There is a line containing "Image resolution: width=1372" in the records below. Repeat it and every line after it, exactly, through the final line, but no pictures.

========================================================================

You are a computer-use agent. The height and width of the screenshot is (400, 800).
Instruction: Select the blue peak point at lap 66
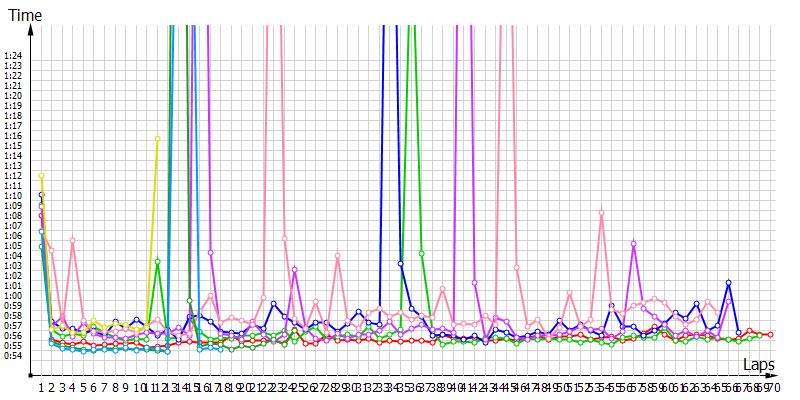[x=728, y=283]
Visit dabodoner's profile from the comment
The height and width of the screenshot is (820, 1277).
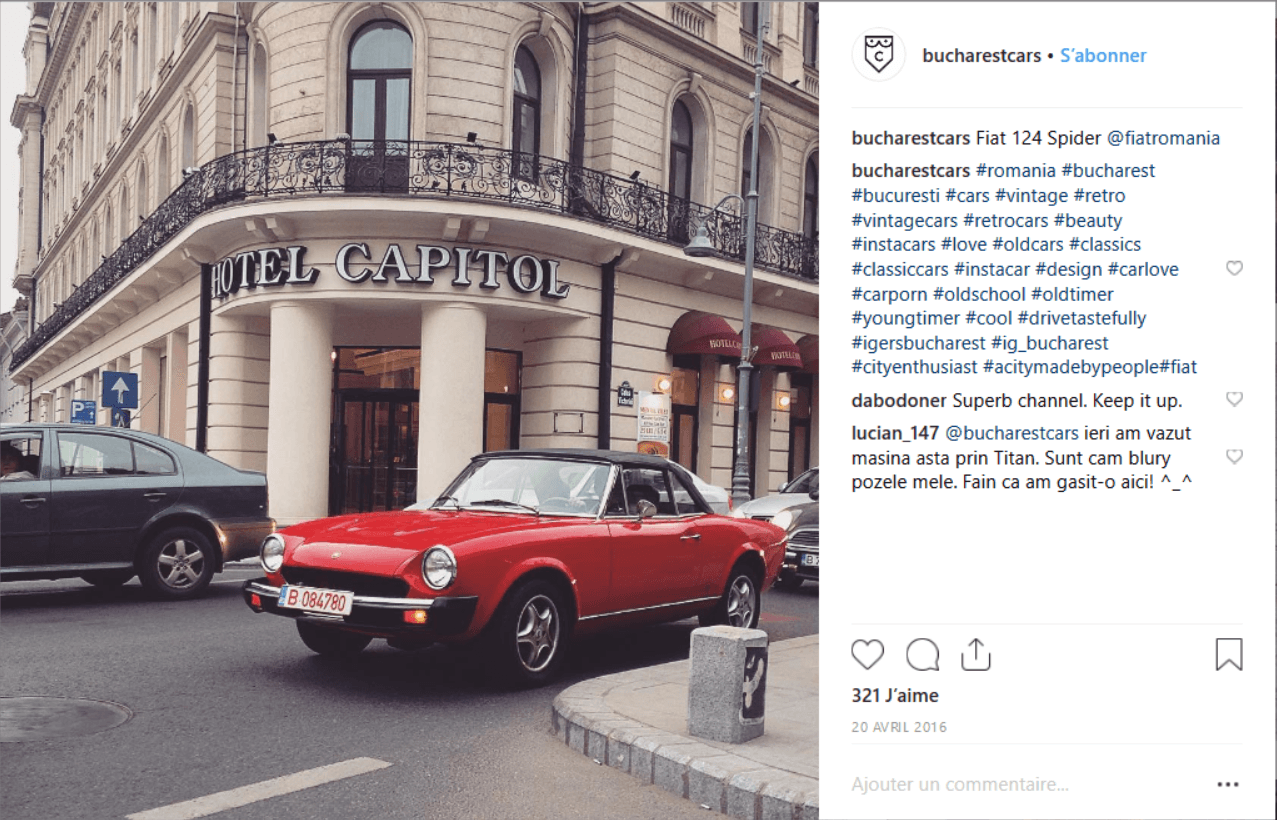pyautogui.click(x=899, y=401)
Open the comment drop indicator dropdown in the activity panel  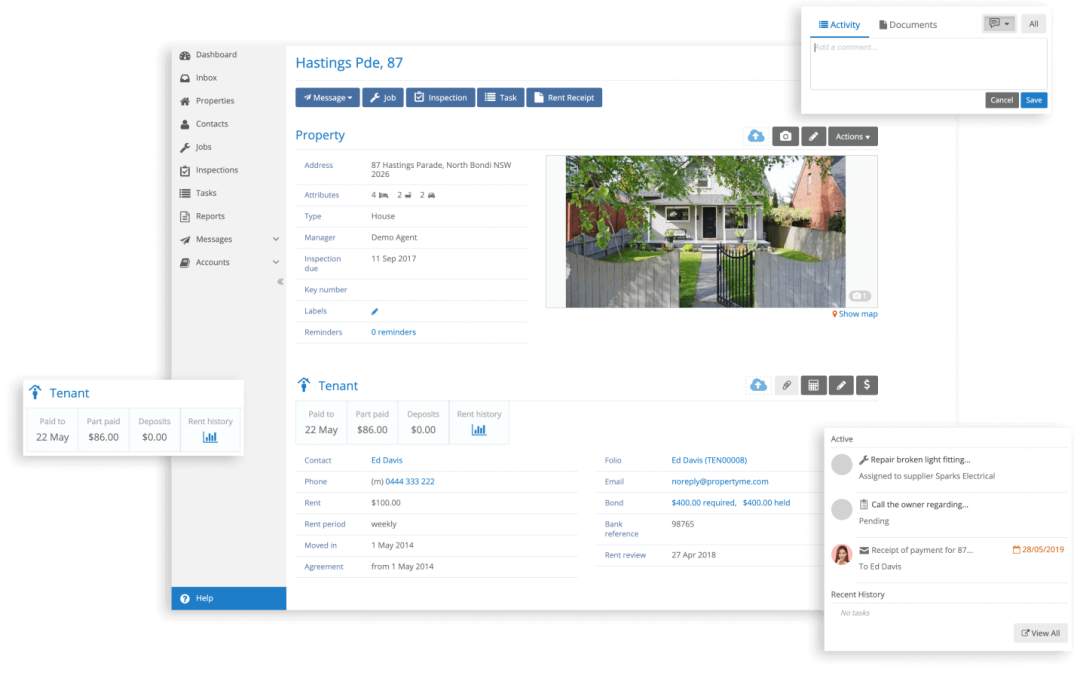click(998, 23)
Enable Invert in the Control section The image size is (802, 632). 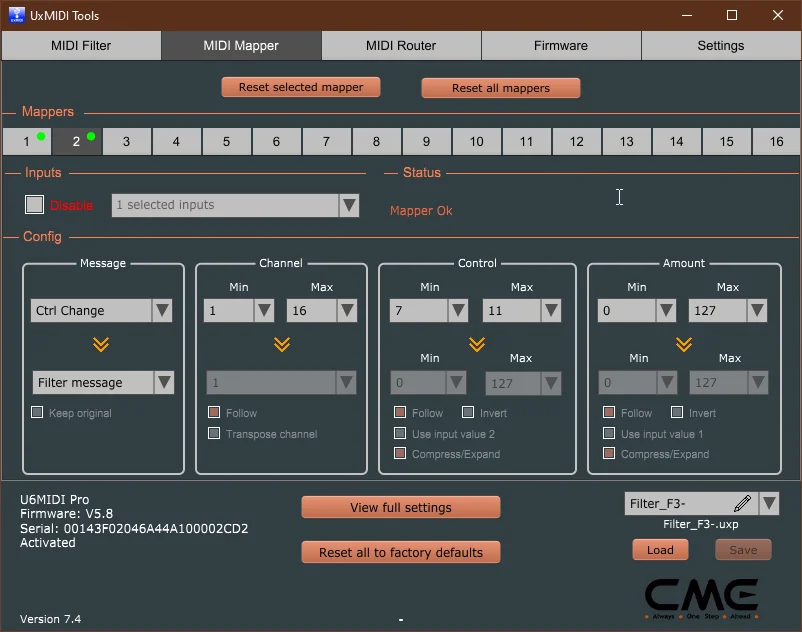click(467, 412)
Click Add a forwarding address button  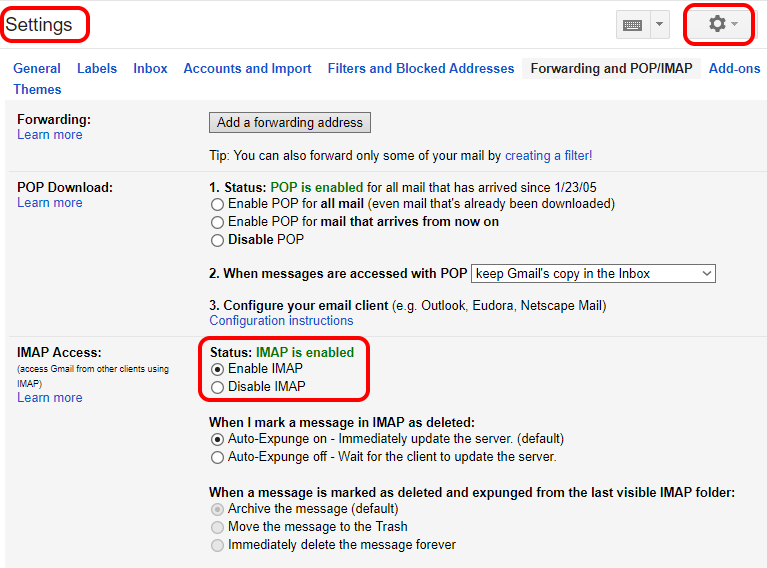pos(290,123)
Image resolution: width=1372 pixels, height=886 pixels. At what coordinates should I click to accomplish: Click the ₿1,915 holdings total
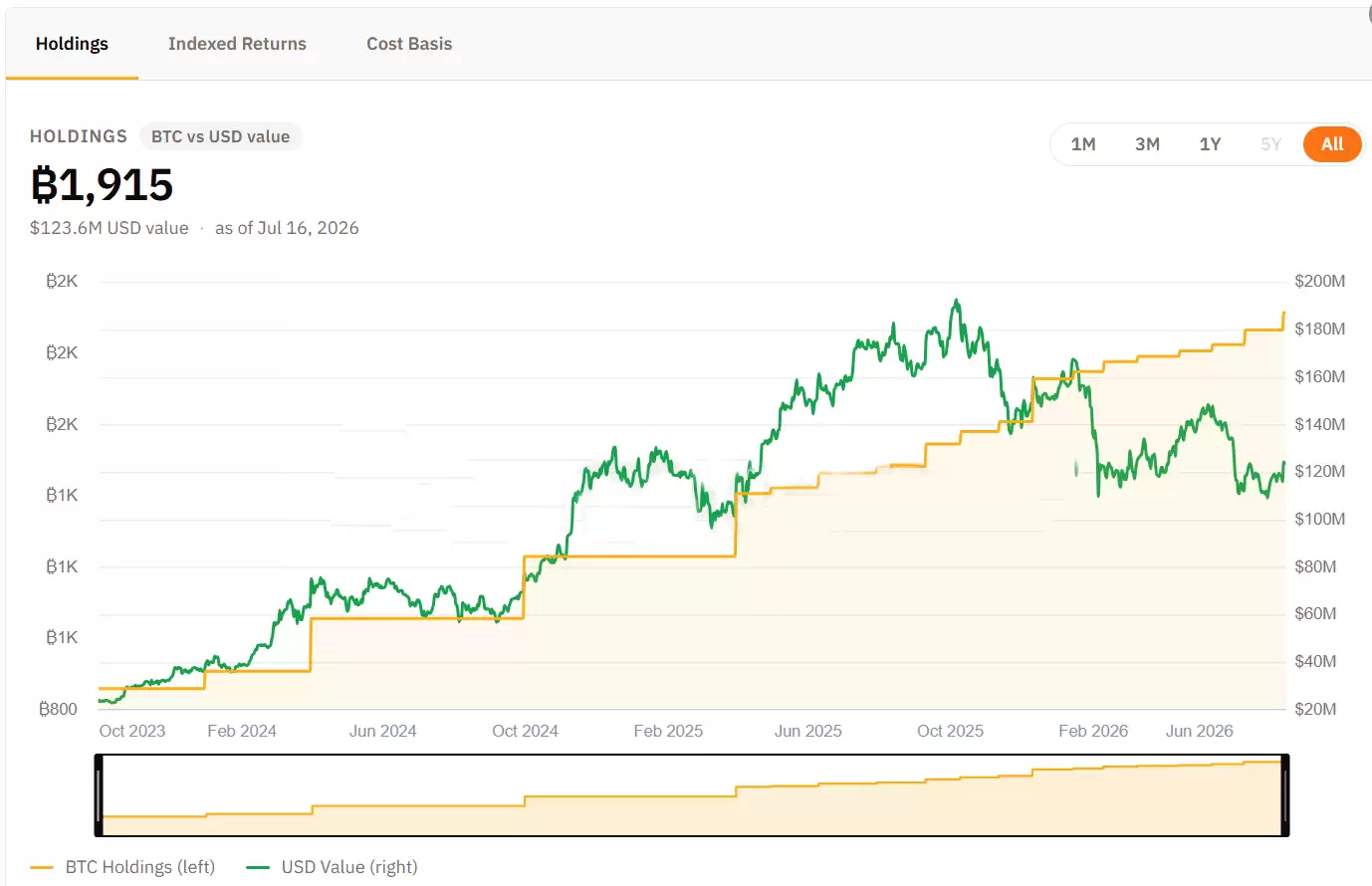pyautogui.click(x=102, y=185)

========================================================================

Solution for this exercise.
Image resolution: width=1372 pixels, height=886 pixels. At what coordinates should I click to accomplish: Click the ₿1,915 holdings total
pyautogui.click(x=102, y=185)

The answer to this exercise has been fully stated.